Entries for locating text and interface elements
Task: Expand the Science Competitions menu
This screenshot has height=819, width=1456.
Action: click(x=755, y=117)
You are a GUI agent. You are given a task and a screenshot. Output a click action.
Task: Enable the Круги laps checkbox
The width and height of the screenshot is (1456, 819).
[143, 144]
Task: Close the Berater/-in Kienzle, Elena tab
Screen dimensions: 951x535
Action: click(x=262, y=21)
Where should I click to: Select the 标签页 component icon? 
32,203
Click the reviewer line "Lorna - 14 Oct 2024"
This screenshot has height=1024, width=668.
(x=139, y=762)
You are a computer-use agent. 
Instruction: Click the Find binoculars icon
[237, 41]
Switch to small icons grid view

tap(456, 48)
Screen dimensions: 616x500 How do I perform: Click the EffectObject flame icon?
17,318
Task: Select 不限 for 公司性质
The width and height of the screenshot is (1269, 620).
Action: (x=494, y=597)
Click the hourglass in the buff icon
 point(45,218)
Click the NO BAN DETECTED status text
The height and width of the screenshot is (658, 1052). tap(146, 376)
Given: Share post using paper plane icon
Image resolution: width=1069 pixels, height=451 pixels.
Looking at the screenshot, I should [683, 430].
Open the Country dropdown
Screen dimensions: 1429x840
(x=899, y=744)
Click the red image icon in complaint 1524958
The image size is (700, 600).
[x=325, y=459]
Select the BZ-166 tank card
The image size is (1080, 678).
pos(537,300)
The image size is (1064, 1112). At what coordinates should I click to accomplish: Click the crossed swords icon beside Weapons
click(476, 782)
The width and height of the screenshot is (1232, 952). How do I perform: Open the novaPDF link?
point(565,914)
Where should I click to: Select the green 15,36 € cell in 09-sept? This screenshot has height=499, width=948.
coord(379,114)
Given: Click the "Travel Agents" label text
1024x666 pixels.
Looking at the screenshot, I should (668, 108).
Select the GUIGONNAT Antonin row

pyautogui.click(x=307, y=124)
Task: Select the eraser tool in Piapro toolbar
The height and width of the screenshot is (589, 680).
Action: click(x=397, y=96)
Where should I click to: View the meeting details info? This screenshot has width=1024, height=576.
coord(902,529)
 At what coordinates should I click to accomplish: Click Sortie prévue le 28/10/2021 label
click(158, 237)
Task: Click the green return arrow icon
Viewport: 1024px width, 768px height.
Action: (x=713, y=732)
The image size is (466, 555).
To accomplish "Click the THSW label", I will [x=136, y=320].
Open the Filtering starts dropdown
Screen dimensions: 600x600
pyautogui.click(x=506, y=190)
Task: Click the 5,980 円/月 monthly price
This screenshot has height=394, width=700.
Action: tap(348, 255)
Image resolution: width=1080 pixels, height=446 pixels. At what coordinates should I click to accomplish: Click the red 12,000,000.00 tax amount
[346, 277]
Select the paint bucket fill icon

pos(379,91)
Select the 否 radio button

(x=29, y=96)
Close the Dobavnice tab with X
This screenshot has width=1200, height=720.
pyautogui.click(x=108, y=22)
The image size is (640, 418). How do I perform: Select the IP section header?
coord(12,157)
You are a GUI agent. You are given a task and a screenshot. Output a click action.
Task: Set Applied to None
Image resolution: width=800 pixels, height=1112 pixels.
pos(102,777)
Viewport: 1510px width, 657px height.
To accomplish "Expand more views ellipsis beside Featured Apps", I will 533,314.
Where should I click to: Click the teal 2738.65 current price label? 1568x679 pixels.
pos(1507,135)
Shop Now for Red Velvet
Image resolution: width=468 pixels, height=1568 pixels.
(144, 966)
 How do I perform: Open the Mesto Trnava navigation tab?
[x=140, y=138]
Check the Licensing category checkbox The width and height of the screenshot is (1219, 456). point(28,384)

# TASK OBJECTIVE
Please rewrite all the data above, swapping every "Screen dimensions" for "Display size" and leaving everything else unchanged.

# THE RESULT
Task: Expand the Science Competitions menu
This screenshot has height=819, width=1456.
Action: click(x=755, y=117)
You are a GUI agent. You are given a task and a screenshot. Output a click action.
Task: Enable the Круги laps checkbox
The width and height of the screenshot is (1456, 819).
[143, 144]
Task: Close the Berater/-in Kienzle, Elena tab
Display size: 951x535
Action: click(x=262, y=21)
Where should I click to: Select the 标签页 component icon? 
32,203
Click the reviewer line "Lorna - 14 Oct 2024"
This screenshot has height=1024, width=668.
(x=139, y=762)
You are a computer-use agent. 
Instruction: Click the Find binoculars icon
[237, 41]
Switch to small icons grid view

tap(456, 48)
Display size: 616x500 How do I perform: Click the EffectObject flame icon?
17,318
Task: Select 不限 for 公司性质
The width and height of the screenshot is (1269, 620).
Action: (x=494, y=597)
Click the hourglass in the buff icon
 point(45,218)
Click the NO BAN DETECTED status text
The height and width of the screenshot is (658, 1052). tap(146, 376)
Given: Share post using paper plane icon
Image resolution: width=1069 pixels, height=451 pixels.
Looking at the screenshot, I should [683, 430].
Open the Country dropdown
Display size: 1429x840
(x=899, y=744)
Click the red image icon in complaint 1524958
The image size is (700, 600).
[x=325, y=459]
Select the BZ-166 tank card
The image size is (1080, 678).
pos(537,300)
The image size is (1064, 1112). At what coordinates should I click to accomplish: Click the crossed swords icon beside Weapons
click(476, 782)
The width and height of the screenshot is (1232, 952). How do I perform: Open the novaPDF link?
point(565,914)
Where should I click to: Select the green 15,36 € cell in 09-sept? This screenshot has height=499, width=948.
coord(379,114)
Given: Click the "Travel Agents" label text
1024x666 pixels.
Looking at the screenshot, I should (668, 108).
Select the GUIGONNAT Antonin row

pyautogui.click(x=307, y=124)
Task: Select the eraser tool in Piapro toolbar
The height and width of the screenshot is (589, 680).
Action: click(x=397, y=96)
Where should I click to: View the meeting details info? This screenshot has width=1024, height=576.
coord(902,529)
 At what coordinates should I click to accomplish: Click Sortie prévue le 28/10/2021 label
click(158, 237)
Task: Click the green return arrow icon
Viewport: 1024px width, 768px height.
Action: (x=713, y=732)
The image size is (466, 555).
To accomplish "Click the THSW label", I will [x=136, y=320].
Open the Filtering starts dropdown
Display size: 600x600
pyautogui.click(x=506, y=190)
Task: Click the 5,980 円/月 monthly price
This screenshot has height=394, width=700.
Action: tap(348, 255)
Image resolution: width=1080 pixels, height=446 pixels. At what coordinates should I click to accomplish: Click the red 12,000,000.00 tax amount
[346, 277]
Select the paint bucket fill icon

pos(379,91)
Select the 否 radio button

(x=29, y=96)
Close the Dobavnice tab with X
This screenshot has width=1200, height=720.
pyautogui.click(x=108, y=22)
The image size is (640, 418). How do I perform: Select the IP section header?
coord(12,157)
You are a GUI agent. You are given a task and a screenshot. Output a click action.
Task: Set Applied to None
Image resolution: width=800 pixels, height=1112 pixels.
pos(102,777)
Viewport: 1510px width, 657px height.
To accomplish "Expand more views ellipsis beside Featured Apps", I will 533,314.
Where should I click to: Click the teal 2738.65 current price label? 1568x679 pixels.
pos(1507,135)
Shop Now for Red Velvet
Image resolution: width=468 pixels, height=1568 pixels.
(144, 966)
 How do I perform: Open the Mesto Trnava navigation tab?
[x=140, y=138]
Check the Licensing category checkbox The width and height of the screenshot is (1219, 456). point(28,384)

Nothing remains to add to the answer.